RLFR: Reinforcement Learning from Formally-Defined Rewards for Code Generation

By The Haladir Team | January 6th, 2026 | 8 min read

Introduction

Over the past few years, Reinforcement Learning from Verifiable Rewards (RLVR), also known as "execution-based RL," has emerged as a promising learning mechanism for general code generation, using unit test execution as the primary reward signal in both single-turn and multi-turn RL. Despite the method being largely successful in defining and rewarding generally "correct" code, RLVR's use of unit test-driven rewards sample only finite points from infinite input spaces, enabling specification-gaming (also known as reward-hacking), where models produce degenerate implementations that satisfy tests without exhibiting necessarily "correct" behavior. We introduce Reinforcement Learning from Formally-Defined Rewards for Code Generation (RLFR), a reinforcement learning paradigm for code generation which replaces unit-test execution with provably correct contract/invariant adherence and formal verification as the primary reward signal in single-turn RL.

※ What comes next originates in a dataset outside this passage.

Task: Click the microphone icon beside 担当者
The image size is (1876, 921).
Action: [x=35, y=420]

RLFR leverages specification languages and code/specification pairs, dynamically revealing or hiding contract satisfaction requirements to the model during post-training. We demonstrate RLFR across the specification-language Dafny rather than other specification languages such as ACSL or the Viper family of languages to prove independently that RLFR may generalize past the formal verification domain.

Formal Specification Languages - Dafny

Dafny is a verification-aware programming language developed by Microsoft Research that embeds first-order logic specifications directly into its syntax, where the Dafny verifier translates annotated source code into verification conditions (VCs) discharged by the Boogie intermediate verification language and Z3 SMT solver.

Methodology

We introduce hidden contract training (HCT), where models generate implementations without seeing specifications, followed by contract re-injection for verification. We also introduce visible contract training (VCT), where models generate implementations given the specifications as context for each sample. We fine-tune over Qwen2.5-Coder-7B-Instruct and on Qwen3-8B using GRPO.

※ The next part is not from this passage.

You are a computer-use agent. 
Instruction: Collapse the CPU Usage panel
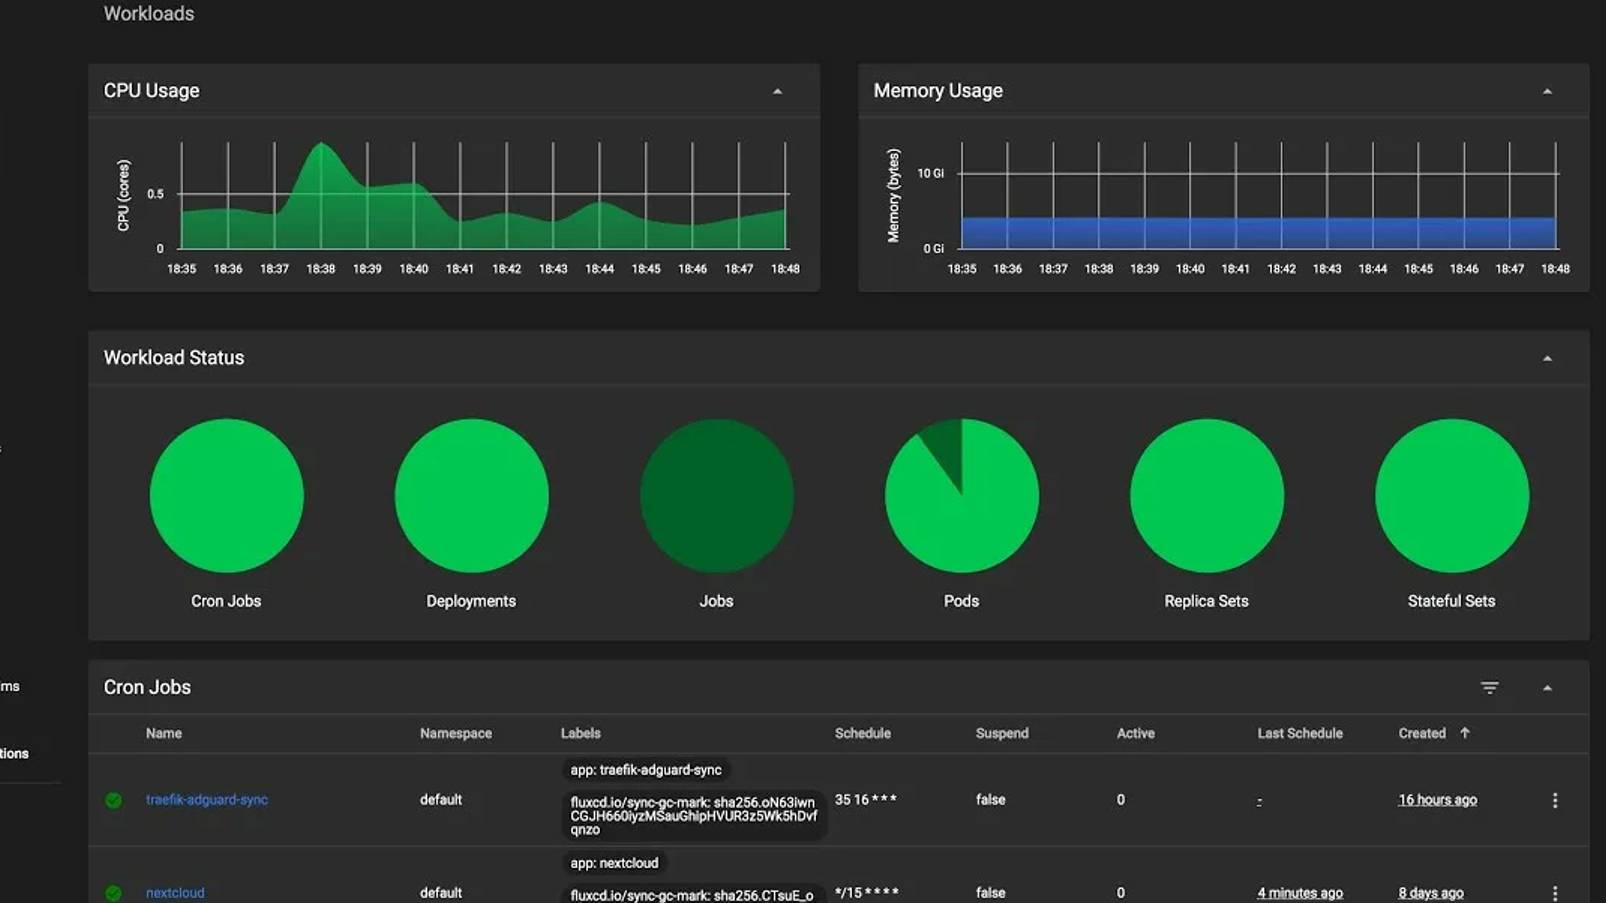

We derive our training data from the ReForm-Python2Dafny dataset, modifying the dataset to a 17,521 verified Dafny program corpus containing 56,051 methods, 7,960 functions, 8,256 predicates, and 20,496 classes with 287,048 contract clauses total.

Evaluation

Results

Both HCT/VCT models fine-tuned over Qwen2.5-Coder-7B-Instruct perform measurably better than the base model on LiveCodeBench, with the HCT model outperforming the base model by +3.7 percentage points. The HCT model also performs better on HumanEval, HumanEval+, MBPP, and MBPP+. Notably, the HCT model performs better on all benchmarks compared to DeepSeek-Coder-33B-Instruct, a significantly larger model.

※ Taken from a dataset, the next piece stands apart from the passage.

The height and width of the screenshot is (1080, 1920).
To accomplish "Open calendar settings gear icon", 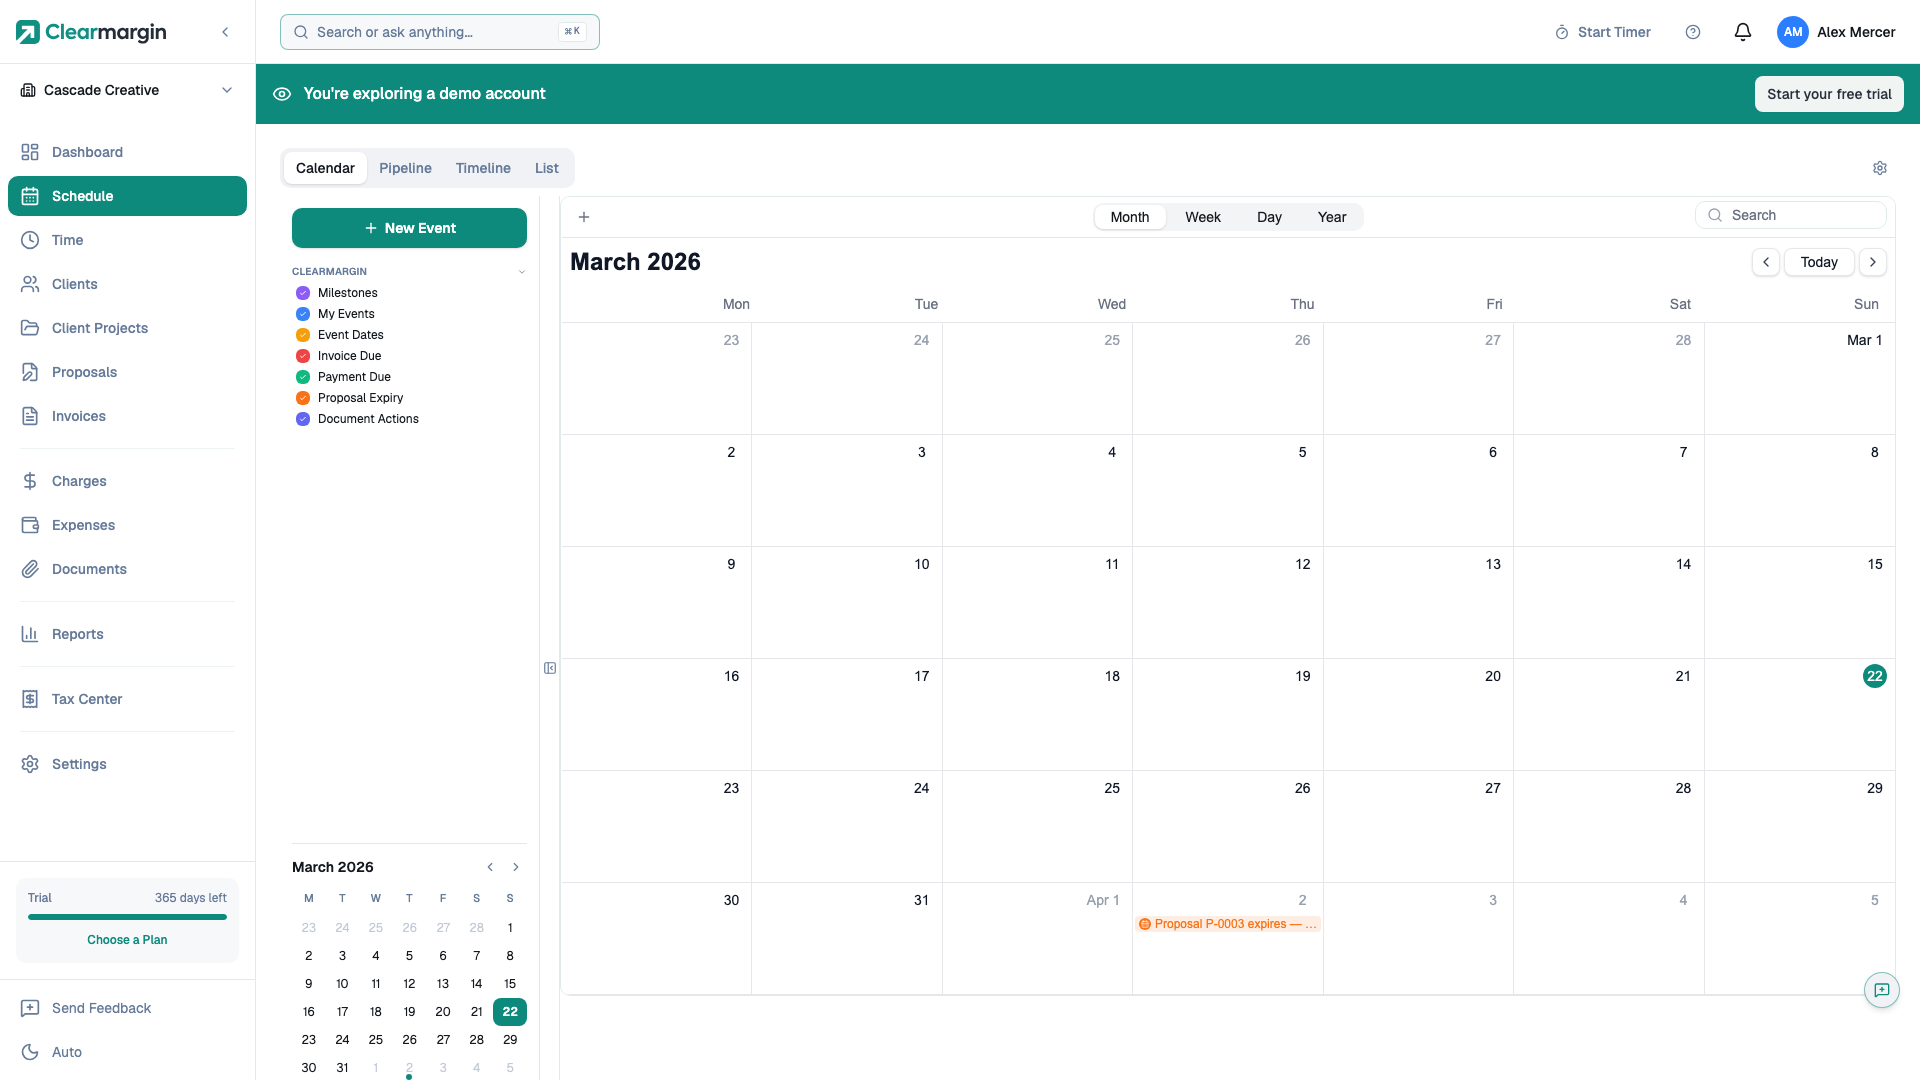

These results are surprising, considering the entire post-training process was conducted purely on Dafny programs and all benchmarks listed above are in Python, suggesting generalization past the formal verification domain.

Next Steps

The true potential of RLFR lies in multi-turn RL environments that leverage rich SMT counterexample feedback for iterative refinement, scaling through synthetic formalization pipelines, and extending to annotation-based verification languages for real-world codebases.